Tom laissa la douce main lui caresser le visage, savourant cette délicatesse qu’il n’avait jamais trouvée que dans les doigts fins des femmes. C’était pour ça qu’il les aimait tant. Pour leur instinct maternel, qui l’aidait à oublier à quel point sa mère, à lui, lui manquait.

S’assoupissant presque sous les caresses, il soupira de bien-être, oubliant un instant toutes les inquiétudes de la vie.

« Tom. Tu m’as apporté beaucoup tu sais.
-Je suis heureux que notre musique puisse te faire du bien.
-Votre musique fait plus que cela, elle redonne de l’espoir, elle est cette lueur au fond du tunnel qui nous permet d‘avancer en sachant qu’un jour la lumière reviendra dans nos vies, après les épreuves.
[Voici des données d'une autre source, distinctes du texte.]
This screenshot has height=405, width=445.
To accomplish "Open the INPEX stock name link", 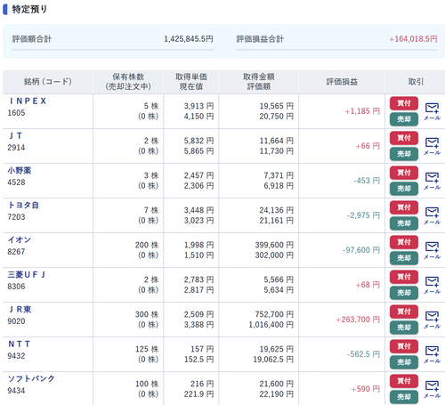I will point(28,101).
Je pense que tu es loin de te rendre compte de la portée réelle de votre musique, elle est plus que de la musique, elle est, pour beaucoup, une raison de vivre, de survivre dans un monde auquel ils ne sont pas suffisamment préparés. Sans vous beaucoup n’auraient pas survécu, sans vous beaucoup ne survivent plus……..»

Le regard de Midona s’illuminait, tandis que les mots coulaient de ses lèvres. Tom, fasciné, l’observait tandis qu’elle parlait, commençant seulement à appréhender la portée réelle de leur musique…..

« Je ne pensais….
-J’aimerais te rendre la pareille.
-Si tous les fans voulaient nous rendre la pareille… »
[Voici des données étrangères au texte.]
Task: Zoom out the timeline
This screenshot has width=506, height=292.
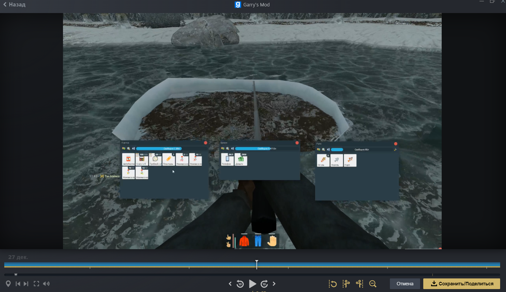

Posant un doigt sur les lèvres du dreadeux, elle le fit taire, d’un geste tendre qui en était même affectueux. Elle seule devait savoir que derrière tous les mauvais coups dont il l’accusait, elle ne pouvait s’empêcher de lui porter beaucoup d’admiration. L’air de rien, elle s’était attachée à eux.

« Tu sais Tom, vous m’avez sauvé la vie, plus d’une fois. J’ai eu beaucoup de hauts et de bas, mais surtout des bas. C’est grâce à vous que je m’en suis sortie. Perdre sa mère, c’est l’épreuve la plus difficile que je n’ai jamais eu à traverser. Si j’ai vaincu ma peine, c’est grâce à vous. Alors, laisse-moi te sourire… »

Le guitariste redressa le menton, avant de contempler le sourire qui se profilait sur le visage de Midona.

« J’ai l’impression qu’à te voir, nous nous disons adieu.
-C’est peut-être le cas, Tom.
-C’est dommage, je commençais à te supporter ! »

La jeune fille étira un sourire plus large, gracieusement mis en valeur par ses yeux qui s’humidifiaient. Pris de compassion, le dreadeux lui rendit un regard plein de remerciements.

« Si à l’avenir, David te propose de réaliser ton rêve, refuse. »

Etonné, Tom interrogea son interlocutrice d’un air plutôt sceptique.

« Comment pourrais-je refuser de réaliser mon rêve ?
-Il nous faut toujours une raison de vivre. Si tu satisfais toutes tes envies tout de suite, tu sombreras. Ne plus avoir envie de rien est un calvaire qui ne doit pas vous arriver. Alors, ce jour là, refuse. »

Le guitariste ne comprit pas vraiment la raison de ce conseil, mais il acquiesça tout de même d’un geste affirmatif. Un geste qui apaisa Midona, puisque son visage soulagé commença aussitôt à s’estomper, laissant Tom sur une nouvelle énigme: aujourd’hui, il ne lui était rien arrivé. Et pourtant, elle lui avait prédit quelque chose. Devait-il en tenir compte ? Ou pouvait-il l’oublier sous prétexte que les tensions entre eux avaient fini par se calmer ?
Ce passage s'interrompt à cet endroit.